Les bandits, devenus sages tout à coup, la suivirent silencieusement, avec les marques du plus profond respect.

Sur un ordre péremptoire de don Torribio, les religieuses, rassurées désormais, s’étaient dispersées et étaient rentrées dans leurs cellules.

Pendant qu’ils traversaient les corridors, don Torribio s’approcha de la jeune fille et prononça à son oreille deux ou trois mots qui la firent tressaillir.

— Ne craignez rien, ajouta-t-il, j’ai voulu seulement vous prouver que je savais tout ; je ne veux être pour vous, señorita, que l’ami le plus respectueux, le plus dévoué.

La jeune fille soupira sans répondre.

— Qu’allez-vous devenir désormais, seule dans ce couvent, livrée sans défense à la haine de cette furie pour laquelle il n’existe au monde rien de sacré ; vous ne tarderez pas à reprendre la place de celle que nous allons délivrer, ne vaut-il pas mieux la suivre ?

— Hélas, pauvre Laura ! murmura-t-elle sourdement.
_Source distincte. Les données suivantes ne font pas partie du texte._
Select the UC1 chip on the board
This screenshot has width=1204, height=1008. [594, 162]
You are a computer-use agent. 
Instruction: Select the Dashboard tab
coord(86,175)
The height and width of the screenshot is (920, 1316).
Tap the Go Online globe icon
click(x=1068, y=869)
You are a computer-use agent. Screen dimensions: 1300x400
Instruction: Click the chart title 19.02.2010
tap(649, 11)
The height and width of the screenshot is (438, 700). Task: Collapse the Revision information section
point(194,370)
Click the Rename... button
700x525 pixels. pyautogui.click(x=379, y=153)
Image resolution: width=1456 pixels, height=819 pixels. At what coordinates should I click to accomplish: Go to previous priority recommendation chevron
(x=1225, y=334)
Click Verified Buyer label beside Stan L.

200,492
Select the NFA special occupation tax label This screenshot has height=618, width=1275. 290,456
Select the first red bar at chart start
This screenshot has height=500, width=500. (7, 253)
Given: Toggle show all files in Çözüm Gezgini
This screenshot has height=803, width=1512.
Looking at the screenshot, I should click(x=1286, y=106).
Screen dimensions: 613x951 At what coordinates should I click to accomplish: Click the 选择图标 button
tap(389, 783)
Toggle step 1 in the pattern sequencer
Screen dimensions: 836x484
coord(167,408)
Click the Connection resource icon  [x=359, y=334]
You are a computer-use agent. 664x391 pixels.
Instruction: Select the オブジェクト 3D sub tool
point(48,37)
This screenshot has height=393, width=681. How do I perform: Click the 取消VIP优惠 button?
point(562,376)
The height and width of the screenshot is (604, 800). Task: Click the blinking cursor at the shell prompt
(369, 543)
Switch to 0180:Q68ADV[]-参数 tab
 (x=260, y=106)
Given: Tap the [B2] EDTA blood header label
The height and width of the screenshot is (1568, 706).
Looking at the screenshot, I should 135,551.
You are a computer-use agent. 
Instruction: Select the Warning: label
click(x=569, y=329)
— Vous qui avez tout fait pour elle jusqu’à présent, l’abandonnerez-vous à ce moment suprême, ou plus que jamais votre aide et votre appui lui deviendront nécessaires ; n’êtes-vous pas sa sœur de lait, son amie la plus chère ! Qui vous arrête ? Orpheline depuis votre plus tendre enfance, sur Laura se concentrent toutes vos affections ; répondez-moi, doña Luisa, je vous en conjure.